On a continuum that includes the Elegiac Sonnets of Charlotte Turner Smith O’er what, my angel friend, thou wert,/Dejected Memory loves to mourn, and Janet Hood’s Elegies for Angels, Punks and Raging Queens, Rob Cook creates his poems of mourning for species, eco-systems, alternate universes and friends. Even in these more personal elegies, the poet is melting the hyperkinetic, hypertech age of today with the traditional. He’s growing now/in the darkness Hopkins and Byron/ made for him are the lines that open his “Elegy for a Master in an Age Without Masters,” for the poet Ronald Wardall.

He’s going forward on storm intelligence, maps
he corrected for the pigeons
trying to cross the East River.

He stops to eat an Indian cloud.
He tells lies about his life
so God won’t find him,

that he led the grasses through
the abandoned dial tone of Montana,
that he swept floors while students

poisoned the mop water and janitors wrote
his poems.

Also nested within the larger songs of mourning is an extraordinary elegy for the poet’s cousin. In “Norwegian Deer Trails” Cook takes the solemnity of the form and breaks it before reshaping it into something still sorrowful but brilliantly whimsical and idiosyncratic. I look out the window at the deer leading daylight/back into the woods—/Followed all winter by their own/tracks, they must know where the wind sleeps/and which tree the snow is coming from. Those are haunting and satisfying lines but the poet doesn’t stop there.

Today on the phone to Norway,
my cousin’s voice ruined
by AIDS and the freezing long-distance,

I kept slicing carrots and zucchini
and mixing Dr. Sorge’s Blood Rejuvenation
Powder and Rose Hip Formula with apple juice

forcing the sludge down into my body
starved into the shapes of hypothermia
from three years
of nardil and low blood sugars,

the background tape of the homeopathic maverick
repeating:

Even single-celled organisms
turn to wood after eating pizza.

Extracted records:
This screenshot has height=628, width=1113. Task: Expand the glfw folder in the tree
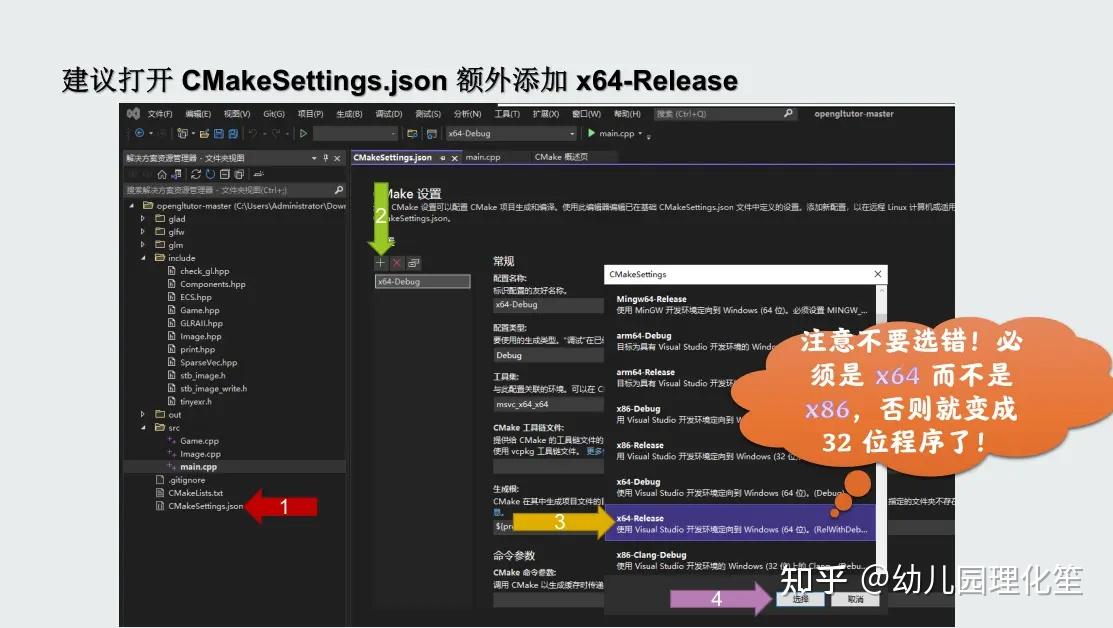(142, 231)
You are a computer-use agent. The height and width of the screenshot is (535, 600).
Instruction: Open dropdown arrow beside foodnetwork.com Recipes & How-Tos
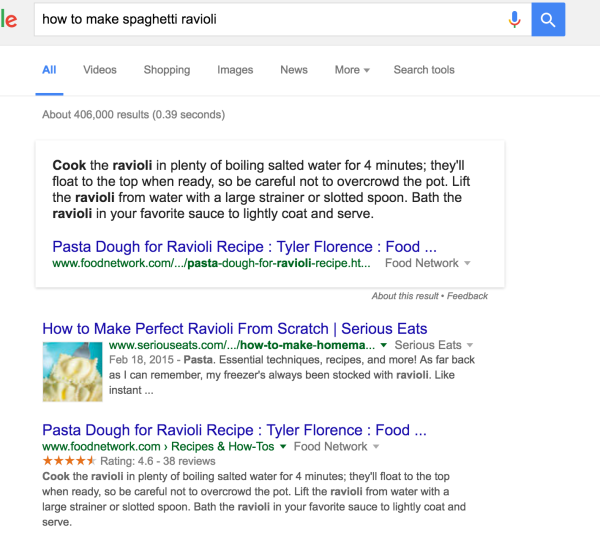[283, 447]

• **PARTS OF THE EXERCISE**
[a] In the review of Rob Cook's poetry, who is the poet for whom "Elegy for a Master in an Age Without Masters" was written?
[b] Rewrite the review of Rob Cook's poetry from "poisoned the mop" to "doesn’t stop there.", putting "custodians" in place of "janitors".
[c] Carry the review of Rob Cook's poetry on past its last lines.

• **OUTPUTS FOR THE TASKS**
[a] Ronald Wardall

[b]
poisoned the mop water and custodians wrote
his poems.

Also nested within the larger songs of mourning is an extraordinary elegy for the poet’s cousin. In “Norwegian Deer Trails” Cook takes the solemnity of the form and breaks it before reshaping it into something still sorrowful but brilliantly whimsical and idiosyncratic. I look out the window at the deer leading daylight/back into the woods—/Followed all winter by their own/tracks, they must know where the wind sleeps/and which tree the snow is coming from. Those are haunting and satisfying lines but the poet doesn’t stop there.

[c]
Cook has a genius with titles that are almost one line poems in themselves. “Temp Work in Seven Atmospheres,” “Birthday of the Thirty-Five Gemini’s,” “The Gossip and Incompleteness of American Winter,” are three examples. The collection is divided into four sections, with Part One and Part Four containing the thirteen Songs for the Extinction of Winter. These are sequences that repeat and enlarge the themes of lastness and lostness, how the epochal and personal entwine. The images and voice of Rob Cook have been compared to that of Cesar Vallejo. It has been noted that the “difficulty of his poetry [Vallejo’s] initially hindered the international recognition it deserves.” Like Vallejo, Cook’s poetry might be considered difficult and the same sort of descriptive language applied to Vallejo’s work–“impressionistic, chaotic, even incomprehensible”—might be applied to Songs for the Extinction of Winter. Vallejo and Cook share the visionary eye, the quick surprise, vulnerability and often a quizzical playful tone that a child might delight in.
The moon made of cobwebs taken by wind/will hurt us, and soon. Yet there are differences, timing being one. Cook confronts not the Spanish Civil War but the deflowering of 21st century capitalism that had overreached to the point it can no longer be sustained, a time of ultra-careerism and self-promotion, a rankness where poetry exists to illuminate the poet. Vallejo labored in obscurity struggling mightily to elevate the poem not the “I.”

Cook takes up that struggle and makes poetic subject of the flattening of the individual into a consumer. For market shares, the feral world is being forced back everywhere. People in elevators complain, ”I hate it. Winter just isn’t me.” This is the poet for the age without masters. His songs are against platitudes, against slum megapolises, against crop depletion, against love depletion. In the saying and seeing of that which hasn’t been seen or told before there is extraordinary imagery and breathtaking beauty. There is a pause in the weather that makes you tremble/Because of its teeth that sound like the flawed whispering of deer.